Patch: Dynamic hashtable sizing

Mon Aug 21 20:27:50 UTC 2006

On Sun, 20 Aug 2006, Steven Grimm wrote:

> Brad Fitzpatrick wrote:
> > Regarding the 'gotcha', though:  How hard would an incremental copy be,
> > copying only 'n' buckets per event loop?  You'd have to have a
> > 'currently_at' position kept, and any changes made before that point while
> > you're still copying would need to be mirrored in the still-growing-slowly
> > larger copy.  Then when you're all the way caught up, remove the old one,
> > and zero out the 'currently_at' position, indicating there's no copy in
> > progress.
> >
>
> That could work. If someone else is willing to be a Guinea pig for this
> change, though, I'd like some feedback on whether the rehashing is
> actually a problem. That's a fair bit of added complexity and it's only
> worth doing if it actually solves a real problem. (But see below for a
> counterproposal.)

It's the only solution I'm really excited about.  For stress testing, we
could add a mode (runtime or otherwise), the resizes the hashtable
non-stop, always bouncing between random (power-of-two) sizes, whenever
it's finished with the previous resize, even going down smaller.  Then we
run it with load in that mode and any problems will quickly shake out.

I'm going to build a better test suite for memcached, both correctness and
stress tester, along with a sort of check-out-and-build-and-test tinderbox
for a bunch of Xen instances of different OSes, so I'm not worried about
the additional complexity not getting testing... we'll stress the hell out
of it and LJ could even run it in production on a few nodes as well.  And
if it's off by default, that's even more peace of mind.

> _Recorded data_:
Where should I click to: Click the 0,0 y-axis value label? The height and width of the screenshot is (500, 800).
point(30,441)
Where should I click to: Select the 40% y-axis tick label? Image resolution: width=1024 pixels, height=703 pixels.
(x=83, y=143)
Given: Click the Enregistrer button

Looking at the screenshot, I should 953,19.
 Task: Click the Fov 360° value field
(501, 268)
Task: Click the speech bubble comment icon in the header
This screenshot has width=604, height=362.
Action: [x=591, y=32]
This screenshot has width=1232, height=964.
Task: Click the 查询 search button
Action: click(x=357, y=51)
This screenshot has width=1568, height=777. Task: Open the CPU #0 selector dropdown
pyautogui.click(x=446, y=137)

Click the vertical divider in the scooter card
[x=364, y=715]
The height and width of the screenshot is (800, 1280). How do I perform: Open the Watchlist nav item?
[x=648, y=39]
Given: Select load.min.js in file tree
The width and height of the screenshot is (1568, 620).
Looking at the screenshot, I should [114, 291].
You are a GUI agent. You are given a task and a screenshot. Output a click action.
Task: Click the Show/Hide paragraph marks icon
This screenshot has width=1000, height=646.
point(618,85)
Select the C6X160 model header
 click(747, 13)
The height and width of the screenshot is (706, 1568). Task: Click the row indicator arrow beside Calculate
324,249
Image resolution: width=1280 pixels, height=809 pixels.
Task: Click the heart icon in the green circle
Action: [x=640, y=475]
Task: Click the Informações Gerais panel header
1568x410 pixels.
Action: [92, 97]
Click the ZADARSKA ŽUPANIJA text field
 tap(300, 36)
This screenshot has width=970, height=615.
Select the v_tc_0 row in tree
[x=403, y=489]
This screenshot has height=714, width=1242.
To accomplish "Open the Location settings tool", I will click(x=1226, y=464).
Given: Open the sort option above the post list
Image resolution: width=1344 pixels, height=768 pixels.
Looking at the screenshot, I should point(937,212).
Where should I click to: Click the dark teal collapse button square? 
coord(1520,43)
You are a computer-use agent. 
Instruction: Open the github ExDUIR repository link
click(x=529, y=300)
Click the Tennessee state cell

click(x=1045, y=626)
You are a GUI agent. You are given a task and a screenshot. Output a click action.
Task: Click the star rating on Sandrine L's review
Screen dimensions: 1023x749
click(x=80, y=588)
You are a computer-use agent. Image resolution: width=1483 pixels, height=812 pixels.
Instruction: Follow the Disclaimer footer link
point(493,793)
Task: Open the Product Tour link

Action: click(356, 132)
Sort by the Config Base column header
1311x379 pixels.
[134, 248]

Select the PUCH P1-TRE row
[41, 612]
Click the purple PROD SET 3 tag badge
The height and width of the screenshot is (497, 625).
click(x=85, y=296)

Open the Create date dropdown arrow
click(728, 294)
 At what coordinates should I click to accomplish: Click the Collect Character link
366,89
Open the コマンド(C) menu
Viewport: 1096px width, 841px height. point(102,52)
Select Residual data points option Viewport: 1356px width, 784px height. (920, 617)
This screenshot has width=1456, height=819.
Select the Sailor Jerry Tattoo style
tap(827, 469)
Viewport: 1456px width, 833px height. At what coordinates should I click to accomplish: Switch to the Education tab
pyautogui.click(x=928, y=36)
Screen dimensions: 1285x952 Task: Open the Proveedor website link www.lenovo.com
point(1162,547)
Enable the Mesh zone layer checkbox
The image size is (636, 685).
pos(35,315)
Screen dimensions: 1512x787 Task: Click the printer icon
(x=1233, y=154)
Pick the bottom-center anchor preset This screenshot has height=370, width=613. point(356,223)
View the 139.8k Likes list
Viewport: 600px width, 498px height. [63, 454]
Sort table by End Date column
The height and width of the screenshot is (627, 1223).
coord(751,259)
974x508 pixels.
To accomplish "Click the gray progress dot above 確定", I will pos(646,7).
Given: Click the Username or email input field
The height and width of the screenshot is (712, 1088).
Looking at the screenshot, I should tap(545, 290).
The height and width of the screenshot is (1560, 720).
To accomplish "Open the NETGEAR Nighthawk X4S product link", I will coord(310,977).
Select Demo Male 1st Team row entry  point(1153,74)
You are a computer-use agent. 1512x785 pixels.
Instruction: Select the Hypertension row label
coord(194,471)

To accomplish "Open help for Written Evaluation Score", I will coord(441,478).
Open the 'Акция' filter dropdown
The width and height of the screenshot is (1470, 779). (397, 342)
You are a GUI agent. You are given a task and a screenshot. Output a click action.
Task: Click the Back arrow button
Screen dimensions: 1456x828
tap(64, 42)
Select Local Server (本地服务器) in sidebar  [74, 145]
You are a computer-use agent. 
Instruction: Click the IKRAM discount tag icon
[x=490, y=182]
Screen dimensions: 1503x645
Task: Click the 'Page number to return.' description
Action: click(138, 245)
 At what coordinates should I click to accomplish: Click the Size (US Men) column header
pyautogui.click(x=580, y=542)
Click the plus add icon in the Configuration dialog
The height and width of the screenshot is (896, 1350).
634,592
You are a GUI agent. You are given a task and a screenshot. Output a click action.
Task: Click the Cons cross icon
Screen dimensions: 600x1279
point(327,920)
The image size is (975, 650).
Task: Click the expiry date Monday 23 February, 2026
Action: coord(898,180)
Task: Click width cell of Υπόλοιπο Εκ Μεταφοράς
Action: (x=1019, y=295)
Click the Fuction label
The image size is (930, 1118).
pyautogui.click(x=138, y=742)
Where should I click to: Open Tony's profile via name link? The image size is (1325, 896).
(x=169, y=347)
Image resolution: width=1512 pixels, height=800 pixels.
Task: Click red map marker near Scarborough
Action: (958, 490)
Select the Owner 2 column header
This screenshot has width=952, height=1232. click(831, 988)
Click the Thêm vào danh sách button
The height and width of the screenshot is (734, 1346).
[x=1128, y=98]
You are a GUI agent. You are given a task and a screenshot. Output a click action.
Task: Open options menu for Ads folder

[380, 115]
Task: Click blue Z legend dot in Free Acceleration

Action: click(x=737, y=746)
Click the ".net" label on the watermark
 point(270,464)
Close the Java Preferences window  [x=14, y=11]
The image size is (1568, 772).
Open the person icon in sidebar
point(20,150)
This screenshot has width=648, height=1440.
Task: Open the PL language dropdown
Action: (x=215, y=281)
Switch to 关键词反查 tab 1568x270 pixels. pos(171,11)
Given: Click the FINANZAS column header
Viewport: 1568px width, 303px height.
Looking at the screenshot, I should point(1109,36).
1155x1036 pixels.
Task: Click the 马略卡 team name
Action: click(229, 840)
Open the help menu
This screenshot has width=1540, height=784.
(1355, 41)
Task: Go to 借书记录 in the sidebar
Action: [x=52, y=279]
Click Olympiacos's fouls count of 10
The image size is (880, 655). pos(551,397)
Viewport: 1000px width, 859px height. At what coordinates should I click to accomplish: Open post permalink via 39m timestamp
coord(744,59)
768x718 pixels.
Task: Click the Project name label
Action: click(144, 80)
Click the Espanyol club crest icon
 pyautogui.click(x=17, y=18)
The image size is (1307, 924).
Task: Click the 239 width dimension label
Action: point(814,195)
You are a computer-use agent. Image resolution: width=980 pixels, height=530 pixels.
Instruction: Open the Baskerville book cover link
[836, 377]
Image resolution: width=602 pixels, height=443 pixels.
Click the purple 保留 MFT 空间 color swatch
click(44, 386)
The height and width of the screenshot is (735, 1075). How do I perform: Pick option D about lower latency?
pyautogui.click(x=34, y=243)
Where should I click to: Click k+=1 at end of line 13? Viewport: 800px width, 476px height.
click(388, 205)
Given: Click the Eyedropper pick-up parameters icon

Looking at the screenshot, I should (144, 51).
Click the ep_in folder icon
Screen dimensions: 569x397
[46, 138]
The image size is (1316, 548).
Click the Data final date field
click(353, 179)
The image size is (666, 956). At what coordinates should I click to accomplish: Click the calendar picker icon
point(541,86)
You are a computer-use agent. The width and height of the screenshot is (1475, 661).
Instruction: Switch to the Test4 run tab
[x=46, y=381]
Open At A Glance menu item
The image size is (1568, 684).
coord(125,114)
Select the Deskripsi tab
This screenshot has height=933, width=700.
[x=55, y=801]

> _Exercise instructions_: From the hashtable sizing thread above, reproduce the passage starting at "It's the only" and ending at "peace of mind.", swapping "tinderbox" for "build farm" wherever it appears.

> _Task result_:
It's the only solution I'm really excited about.  For stress testing, we
could add a mode (runtime or otherwise), the resizes the hashtable
non-stop, always bouncing between random (power-of-two) sizes, whenever
it's finished with the previous resize, even going down smaller.  Then we
run it with load in that mode and any problems will quickly shake out.

I'm going to build a better test suite for memcached, both correctness and
stress tester, along with a sort of check-out-and-build-and-test build farm
for a bunch of Xen instances of different OSes, so I'm not worried about
the additional complexity not getting testing... we'll stress the hell out
of it and LJ could even run it in production on a few nodes as well.  And
if it's off by default, that's even more peace of mind.